Halay çeke çeke tarttı, almayanlara da sataştı. Eve vardım, hazırladım fıstıklı dolmanın içini, yıkadım tek tek yeşil zümrütleri. O da ne? Hepsinin üstünde var bir tomurcuk kimi nohut, kimi mercimek büyüklüğünde. Şerde genetikçilik var ya, karaları bağladım, hormonlu biberleri aldım diye. Koştum tohum sertifikada ki arkadaşıma emin olayım diye. Evirdi, çevirdi biberleri onayladı beni, akşama beni de çağır yemeğe dedi.
NİL SAYDAN
Sıfır yağlı olsun kıymam dedim. Ne pişireceksiniz dedi kaşlarını çatıp kasap. Anladım tabii makinenin içindeki yağlı kıymayı kakalayamayacağı müşteriyi görünce sinirlendiğini. Dolma yapacağım dedim. Şundan vereyim diye sanki familyası yağ deposu olan hayvanın parça etini gösterdi. Hayır dedim, ne istiyorsam onu verin. Tatsız olur, yavan olur dedi. Dedi de dedi. Ya kardeşim vermeyeceksen çıkayım. Söylene söylene makineyi temizleme istediğimi yerine getirdikten sonra bari bir kilo alsaydınız diyerek dört yüz gram kıymayı elime verdi. Ben de ağırlığınca kağıt para vererek çıktım.
Geriye en zoru kalmıştı. Dolma biber almak. Dolma biber deyince birkaç şey gelir. Birincisi akrabamız bir kaynananın gelininin yaptığı biber dolmalarının altındaki incecik siyah iplikcik için olay çıkarması, ikincisi oğlumun bir zamanlar biber dolması sık yapıyorum diye isyan çıkarması, üçüncüsü bir arkadaşımdan düdüklüde pişirmesini öğrendikten sonra benim de düdüklüde pişirmeye başlamam. Bunları düşünerek pazara gittim. Fiyat söylemiyorum çünkü benim gördüğümde dudağımda çıkan uçuktan sizde çıkmasını istemediğimden. Olmaz dedim, ben bu kıymadan köfte yaparım, dayarım ekmeği içine bir sürü çıkar. Baktım kadının biri daire mi alıyoruz diye pazarcıya sataşıyor. Hemen birlik oldum kadınla. Pazarcı fesubhanallah demeye başlayınca uzaklaşıp başka tezgahlardaki biberleri seyre daldım. Daldım ama karaları da bağladım. Köfte iyi fikirdi ama bir zamanlar dolmaya isyan eden oğlumun bugün biber dolması yapmıyorsun hiç isteğini nasıl karşılayacaktım. Aklıma en gdo’lu sebzenin dolma biber olduğunu okuduğum gelince ondan destek aldım. Bir de deepfrezdeki çarliston biberlerimden.
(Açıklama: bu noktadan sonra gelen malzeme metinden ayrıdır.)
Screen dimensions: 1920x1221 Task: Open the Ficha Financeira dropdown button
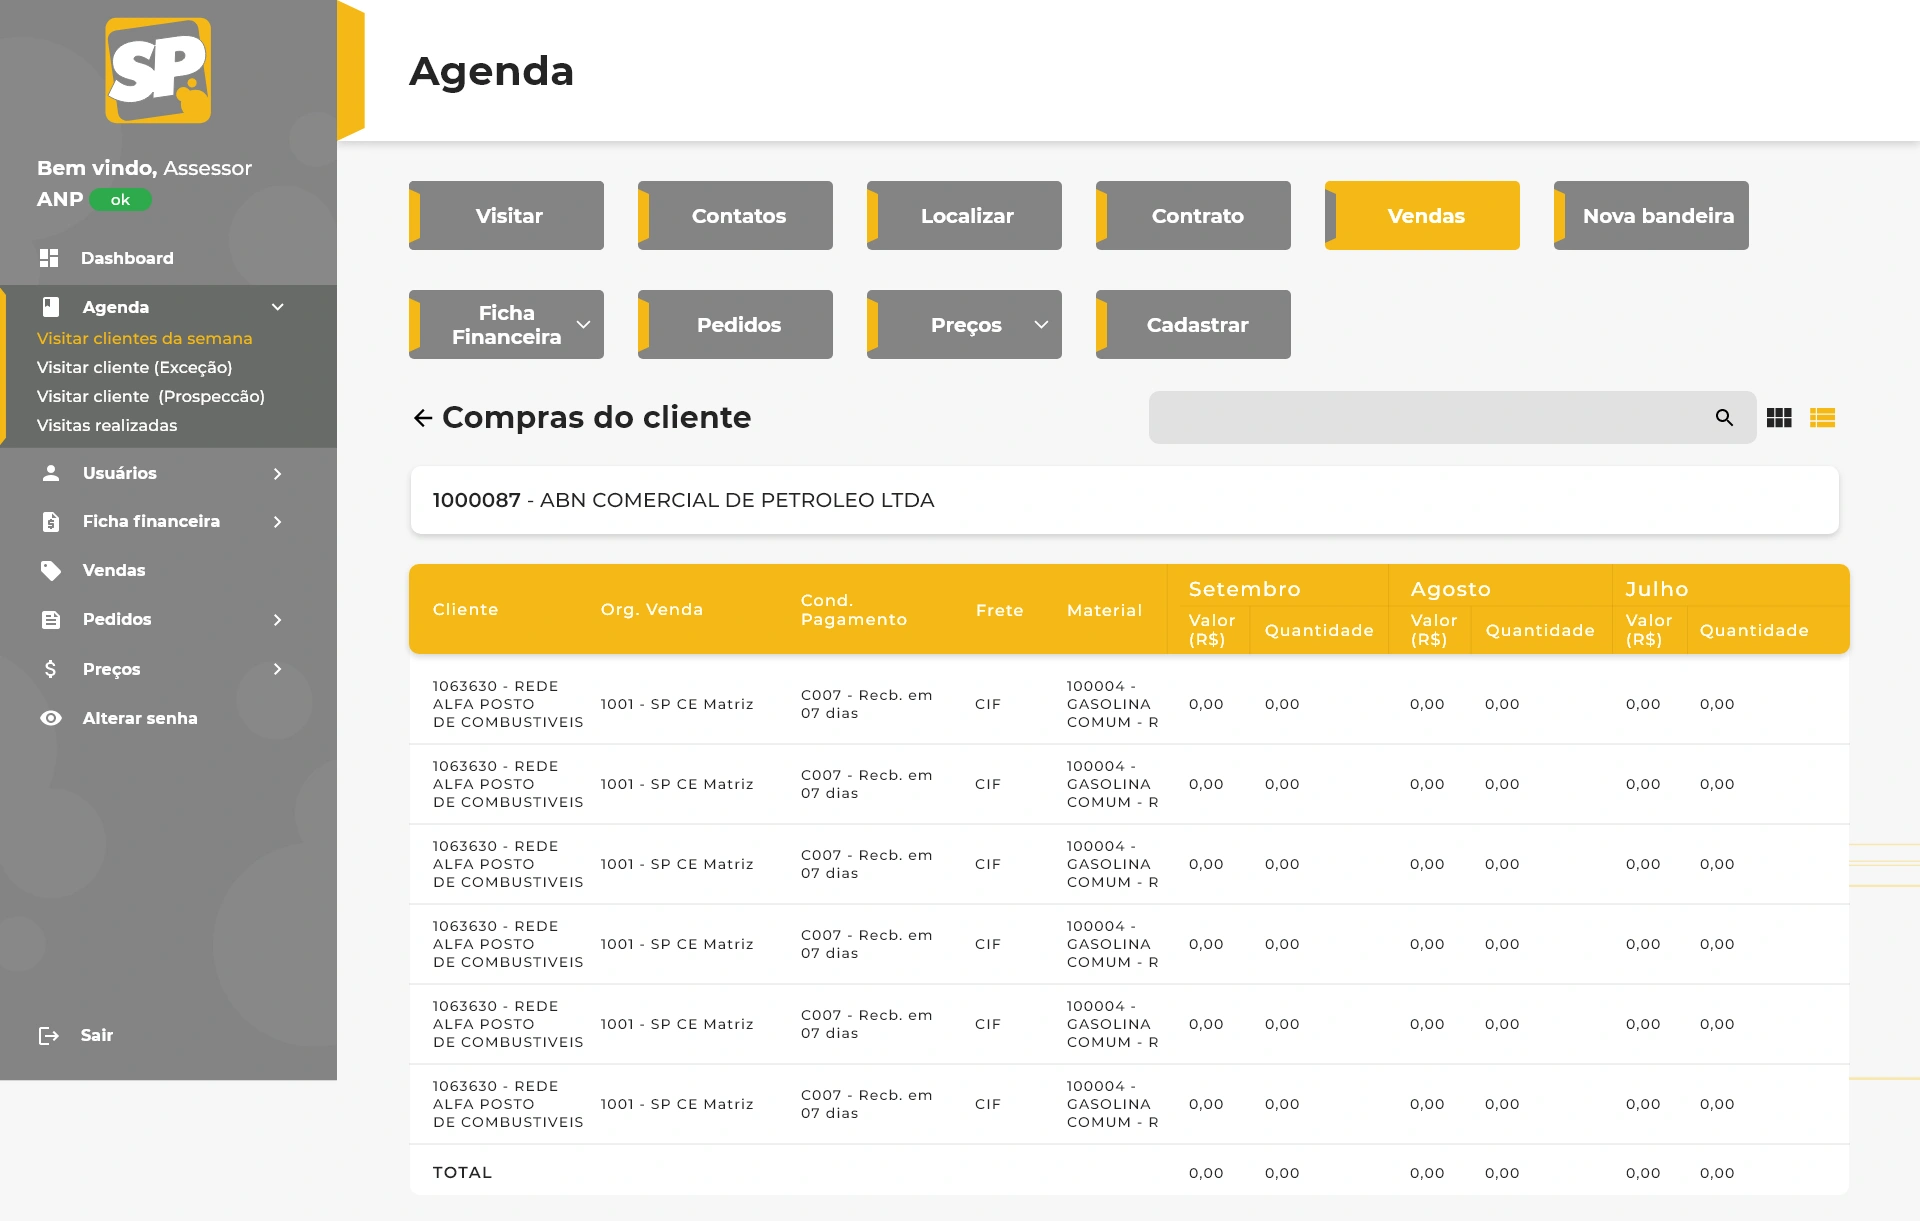tap(506, 325)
Eve dönüp bol pirinçli, naneli kocaman yuvarlak köfteler yaptım. Çarlistonları da kızartıp yoğurtladım. Mutfaktan eve yayılan koku aynı biber dolması kokusuydu. Başardım işte deyip önlüğümü çıkardım. Akşam kapıdan dolmaaa diyen giren oğlum neredeyse halay çekerek mutfağa yöneldi. Yöneldi yönelmesine de önüne konulan tabağa şaşkın şaşkın bakakaldı. Sonrası mı? Ertesi gün tekrar kasap, tekrar dolmalık biber arayışı. Olan benim çarlistonlarıma olmuştu.
SEVGİ ÜNAL
Pirinç, tarçın vardı evde, dolmalık fıstık az da olsa vardı.
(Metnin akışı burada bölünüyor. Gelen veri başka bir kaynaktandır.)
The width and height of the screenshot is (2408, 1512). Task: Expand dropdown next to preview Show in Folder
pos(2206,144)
Maydanoz çok pahalıymış bu aralar, fesleğen desen piyasada yok. Kuru nane, kimyon var onlarla idare ederim artık dedi.
Yenibahar almalı… Babaannem ceviz de koyardı içine de, bu pahalılıkta nereden bulurum ben cevizi.
Zeytinyağlı Biber dolmam çok güzel olur parmaklarınızı yersiniz demişti boş boğazlık edip.
Okul aile birliği başkanının gözleri büyümüş, gözbebekleri bir tur atmıştı. Anlam verememişti bu tepkiye. Çok seviyor zahir dolmayı diye düşünmüştü.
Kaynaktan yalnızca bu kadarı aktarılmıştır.